S3 output should be fixed... That export is how our logs were being shipped to GSA's SOC.

[nickumia-reisys]

NR and S3 Outputs working harmoniously,

• S3 AaaaNnnDd NR Output datagov-logstack#40

[nickumia-reisys]

Summary of work completed:

• docker image -> buildpack, New Relic support, proxy support datagov-logstack#28

• Fix reference the correct version of cf cli datagov-logstack#30

• Use openssl instead of /dev/urandom datagov-logstack#32

• Build plugins for app to be pushed datagov-logstack#34

• Takes more like 2 mins to become ready datagov-logstack#35

• Use the right name for the drain app datagov-logstack#36

• Deploy semi-works again datagov-logstack#37

• Use the correct version of the NR Log API to send logs for FedRAMP compliance. (https://gov-log-api.newrelic.com/log/v1)

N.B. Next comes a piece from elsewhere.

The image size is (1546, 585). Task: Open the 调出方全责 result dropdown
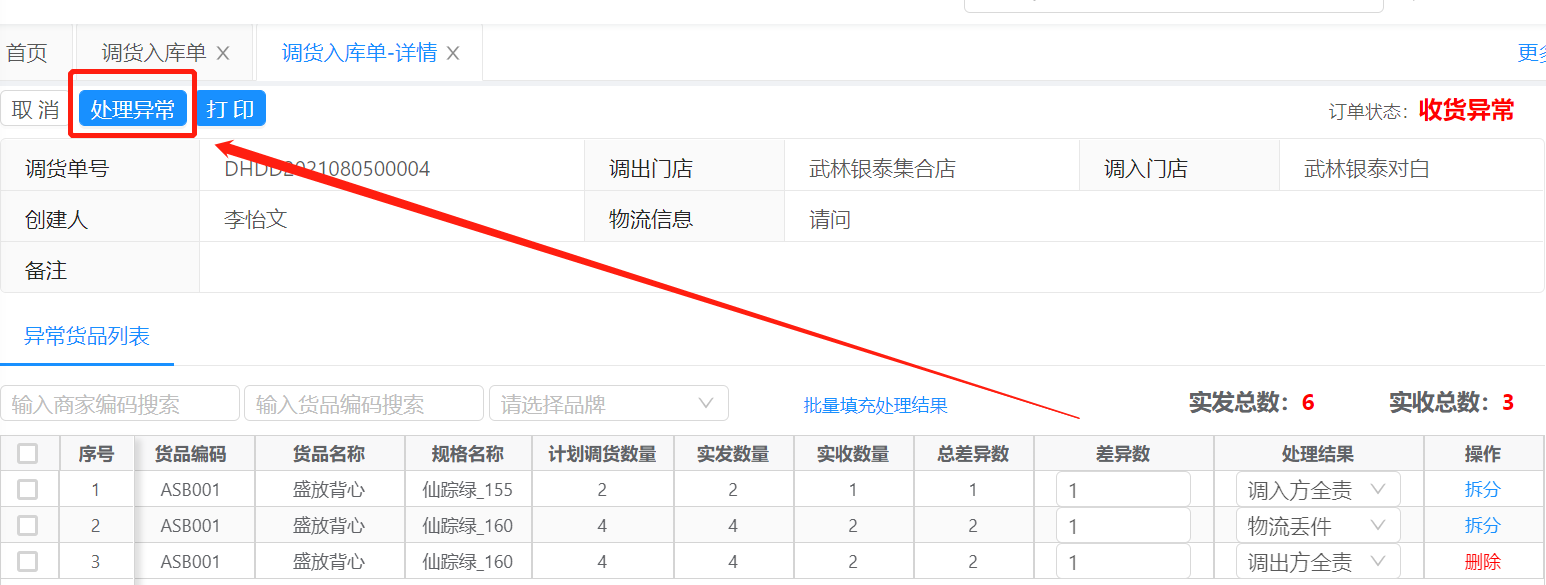[1317, 562]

Current state of Logstack application:

• Everything about the CD works except the last step which tries to drain all of the logs from all of the apps in the prod and staging space. This step is skipped if it's already set up. There is an automated script that works when run manually locally. However, in github actions, the script fails because of weird discrepancies in the file struture and/or missing dependencies.
• Logs from all of our apps are being populated in NR.